GameTrailers
- Available in: English
- Founded: March 25, 2002
- Dissolved: February 19, 2016
- Headquarters: Santa Monica, California, United States
- Owner: IGN
- Founders: Geoffrey R. Grotz, Brandon Jones
- Industry: Video game journalism
- Website: gametrailers.com
- Registration: Optional
- Current status: Brand continued as a YouTube channel hosting archived videos and new video game trailers

= GameTrailers =

Video game news website

GameTrailers (GT) was an American video gaming website created by Geoffrey R. Grotz and Brandon Jones in 2002. The website specialized in multimedia content, including trailers and gameplay footage of upcoming and recently released video games, as well as an array of original video content focusing on video games, including reviews, countdown shows, and other web series.

GameTrailers was acquired by Viacom in November 2005; under its ownership, GameTrailers also produced a television series, GameTrailers TV with Geoff Keighley, for sister property Spike TV. In 2014, the site was acquired by Defy Media. In February 2016, the site was shut down; rights to GameTrailers' brand and content were sold to IGN Entertainment, which continues to run its YouTube channel. GT's remaining staff went on to found the independent gaming publication Easy Allies.

==History==
GameTrailers was founded by Geoff Grotz and Brandon Jones (the latter who was the primary narrating voice of the company's videos throughout its existence) in 2002. Jon Slusser and his company Hornet Animation invested in the startup, and Jon took over as CEO. The company was then acquired by MTV Networks in November 2005 for an undisclosed sum. On March 18, 2006, Shane Satterfield was hired as GameTrailers first editor-in-chief and supervising producer.

In 2007, MTV Networks restructured its entertainment division, merging Ifilm.com and SpikeTV.com into Spike.com, and grouping this new property, GameTrailers and Xfire, into Spike Digital Entertainment, with Jon Slusser as the new SVP in charge, Geoff Grotz as Vice President of Product Development, Shane Satterfield as Vice President of Content, and Brad Winters as the new general manager of GameTrailers.com.

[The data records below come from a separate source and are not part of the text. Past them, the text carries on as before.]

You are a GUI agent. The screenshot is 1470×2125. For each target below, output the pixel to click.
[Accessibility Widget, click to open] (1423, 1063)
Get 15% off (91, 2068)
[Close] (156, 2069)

In June 2014, GameTrailers was purchased by Defy Media. Soon after, it was reported that senior members of GameTrailers were fired, which is about two-thirds of full-time staff. On June 1, 2015, Shane Satterfield launched a hand-curated social network for gaming enthusiasts under the name SIFTD. On February 8, 2016, GameTrailers was shut down. Since 2016, IGN Entertainment has owned the GameTrailers brand and back catalog. The company will continue to maintain the GameTrailers YouTube channel, uploading archived original content, and posting new trailers via the channel. On March 21, 2016, a majority of the remaining staff at GameTrailers, including Brandon Jones, launched a series of new Patreon-supported channels under the new name Easy Allies. Easy Allies launched on March 21, 2016 and intended to continue their work after GameTrailers. They created a role-playing (RPG) game show Mysterious Monsters, in which participants use RPG mechanics and answer trivia questions.

==Original content==
The first version of the GameTrailers magazine style show was GT Weekly and premiered in August 2005, hosted by Amanda MacKay and Daniel Kayser. After 44 episodes, in March 2007, the show was rebranded as GameOne and given a live chat where viewers could talk about the show.

In February 2007, ScrewAttack started providing content including Top Tens, Video Game Vault entries and episodes of Angry Video Game Nerd for GameTrailers. Shortly after, Spike's Game Head also started to cooperate with GameTrailers.

On January 25, 2008, GameOne was replaced by GameTrailers TV, the rebranded version of Spike TV's Game Head, still hosted by Geoff Keighley, but produced by GameTrailers and co-hosted by Amanda MacKay and Daniel Kayser. The show appeared at 12:30 AM on Spike every Thursday night.

===Invisible Walls===

Invisible Walls was a video blog-podcast created and hosted by editor-in-chief Shane Satterfield and run by the staff of GameTrailers with freelance journalist Marcus Beer, who originally came to the show on a biweekly basis as the ever-angry character "Grumpy McGrump", as co-host. The podcast was eventually hosted by editorial director Ryan Stevens after Shane Satterfield left GameTrailers after Episode 238. They were often joined by a rotating panel of GT editors including Justin Speer, Daniel Bloodworth, Michael Damiani, Patrick Morales, Chris Nguyen, and (formerly) Miguel Lopez. The show's debut episode was recorded on March 13, 2008, and published the following day. The podcast was a semi-round table discussion show, in which GameTrailers staff members discussed various goings-on in the video game industry, including new video game releases and controversies.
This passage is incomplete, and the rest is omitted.